(Exercise instructions):
Below are records; quote them exactly from the first line through the line that contains "The image size is (750, 406).".

[Collected data entries]

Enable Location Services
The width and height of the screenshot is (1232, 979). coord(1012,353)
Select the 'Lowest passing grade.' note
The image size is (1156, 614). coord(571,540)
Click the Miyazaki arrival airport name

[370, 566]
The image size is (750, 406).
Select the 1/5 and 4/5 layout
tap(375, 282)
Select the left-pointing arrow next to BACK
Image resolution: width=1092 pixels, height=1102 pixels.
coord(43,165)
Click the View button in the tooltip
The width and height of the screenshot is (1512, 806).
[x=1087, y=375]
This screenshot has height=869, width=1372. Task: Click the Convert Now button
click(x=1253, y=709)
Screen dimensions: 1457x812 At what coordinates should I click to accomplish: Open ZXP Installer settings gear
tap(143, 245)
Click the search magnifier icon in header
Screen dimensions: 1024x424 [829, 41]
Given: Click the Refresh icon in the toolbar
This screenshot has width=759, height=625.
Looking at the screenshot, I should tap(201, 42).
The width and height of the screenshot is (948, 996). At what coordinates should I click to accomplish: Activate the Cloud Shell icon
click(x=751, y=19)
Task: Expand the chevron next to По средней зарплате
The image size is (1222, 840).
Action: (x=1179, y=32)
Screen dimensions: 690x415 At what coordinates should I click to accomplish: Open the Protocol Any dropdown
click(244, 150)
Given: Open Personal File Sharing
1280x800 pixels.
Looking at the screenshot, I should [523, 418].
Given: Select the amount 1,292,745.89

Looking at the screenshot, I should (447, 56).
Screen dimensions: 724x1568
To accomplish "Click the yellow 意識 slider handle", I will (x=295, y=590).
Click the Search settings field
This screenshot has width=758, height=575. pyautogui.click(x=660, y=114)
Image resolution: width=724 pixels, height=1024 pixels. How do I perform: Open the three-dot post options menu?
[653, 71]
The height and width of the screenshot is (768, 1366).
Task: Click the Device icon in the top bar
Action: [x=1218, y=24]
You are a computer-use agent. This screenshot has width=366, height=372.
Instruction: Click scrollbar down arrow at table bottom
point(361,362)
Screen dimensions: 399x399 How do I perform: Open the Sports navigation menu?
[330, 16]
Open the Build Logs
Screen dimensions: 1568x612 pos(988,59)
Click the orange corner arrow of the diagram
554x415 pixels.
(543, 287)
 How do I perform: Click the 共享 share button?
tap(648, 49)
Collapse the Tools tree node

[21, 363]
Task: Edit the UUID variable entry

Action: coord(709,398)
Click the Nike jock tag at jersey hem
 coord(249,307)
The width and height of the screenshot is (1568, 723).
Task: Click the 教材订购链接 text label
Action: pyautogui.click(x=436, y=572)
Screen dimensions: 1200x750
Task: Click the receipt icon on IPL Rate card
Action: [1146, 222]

(Answer to the exercise):
Enable Location Services
The width and height of the screenshot is (1232, 979). coord(1012,353)
Select the 'Lowest passing grade.' note
The image size is (1156, 614). coord(571,540)
Click the Miyazaki arrival airport name

[370, 566]
The image size is (750, 406).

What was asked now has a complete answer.